She Said: Breaking the Sexual Harassment Story That Helped Ignite a Movement
“In pursuing Weinstein, the authors found that the casting couch system, long entrenched in Hollywood, still existed, though perhaps in a mutated form. But the bottom line was the same: yield to the powerful and enjoy a career, or resist, and you’ll never work in this town again. Either way, keep your mouth shut.”
By now, most readers are aware of the #MeToo Movement, which seemed to suddenly burst on the scene just a few years ago. But the conduct it addresses— sexual harassment—has been around for centuries, written off as the “casting couch,” “locker room talk,” “just a little harmless fun,” and a dismissive attitude of “boys will be boys.” In reality, though, there is nothing harmless or acceptable about it.
So say Jodi Kantor and Megan Twohey in their new book She Said: Breaking the Sexual Harassment Story That Helped Ignite a Movement. “If the story was not shared,” the authors write, “nothing would change. Problems that are not seen cannot be addressed.”
In this imminently readable and fascinating account, the authors share an important story and bring to light a devilish problem that had largely been swept under the rug. From a President of the United States to a Fox News star to a Hollywood mogul to a nominee for the United States Supreme Court, Kantor and Twohey take the reader through battles fought by brave women to regain their voices that had previously been silenced by a disturbing pattern of behavior by men in positions of authority.
The authors refer to the pattern as a “playbook” for getting away with it so long as women were afraid to speak. Or, perhaps worse, many were barred from speaking by the Hobson’s choice they were forced to make when agreeing to confidential settlements with wrongdoers: Keep quiet and get paid, or speak up and get nothing.
She Said is at its best when telling the story of getting the story for The New York Times on movie producer Harvey Weinstein and his decades of debauchery with women under his sphere of influence and then buying their silence with confidential settlement agreements. That section of the book reads like a thriller, with an evil-doing villain covering his tracks, and the authors, as detectives, hot on his trail as they uncover his dirty secrets.
In pursuing Weinstein, the authors found that the casting couch system, long entrenched in Hollywood, still existed, though perhaps in a mutated form. But the bottom line was the same: yield to the powerful and enjoy a career, or resist, and you’ll never work in this town again. Either way, keep your mouth shut. As actress Gwyneth Paltrow put it, “The ethos of Hollywood . . . was to swallow complaints and to put up with exactly that kind of behavior.”

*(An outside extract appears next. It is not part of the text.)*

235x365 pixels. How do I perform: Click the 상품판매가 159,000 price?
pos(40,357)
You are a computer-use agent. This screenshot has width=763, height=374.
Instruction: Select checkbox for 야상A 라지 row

Once the authors succeeded in getting the necessary corroboration required by journalistic standards—including an agreement by actress Ashley Judd to go public—they faced another dilemma: They had to reveal their story to its subject, Weinstein, to allow him to respond. But doing so gave him an opportunity to take pre-emptive measures to undercut their story before it was even published, including bullying and intimidating the women who had agreed to go public.
The authors take the readers inside the offices of the Times as they huddle with their editors and publisher, agonizing over every word in the article and every strategy in the duel with Weinstein, Hollywood’s most well-known bully, and his high-powered legal team that included David Boies, Lanny Davis, Lisa Bloom, and Linda Fairstein. In the end, the story was published, the villain was defeated, and justice, though much delayed, was done at least in part.
The book also covers the story of Supreme Court justice Brett Kavanaugh’s confirmation hearing and the testimony of his accuser Christine Blasey Ford. This portion is not as compelling a narrative as the Weinstein intrigue—primarily because the authors are spectators to those events, rather than participants as they were in the Weinstein story. Nevertheless, the Kavanaugh hearings even more clearly illustrate the obstacles faced by those who have been abused by the powerful, especially when the bully pulpit of the President of the United States can be enlisted to intimidate.
In some ways, She Said is a tragic tale of victimization of women by powerful men but, in others, it is a story of their triumph over fear as they reclaim their voices. As the authors write, “Their stories involved a kind of poetic reversal. They had suffered from harassment but gained new authority and respect from fighting it.” To that, this reviewer can only add, “Well done.”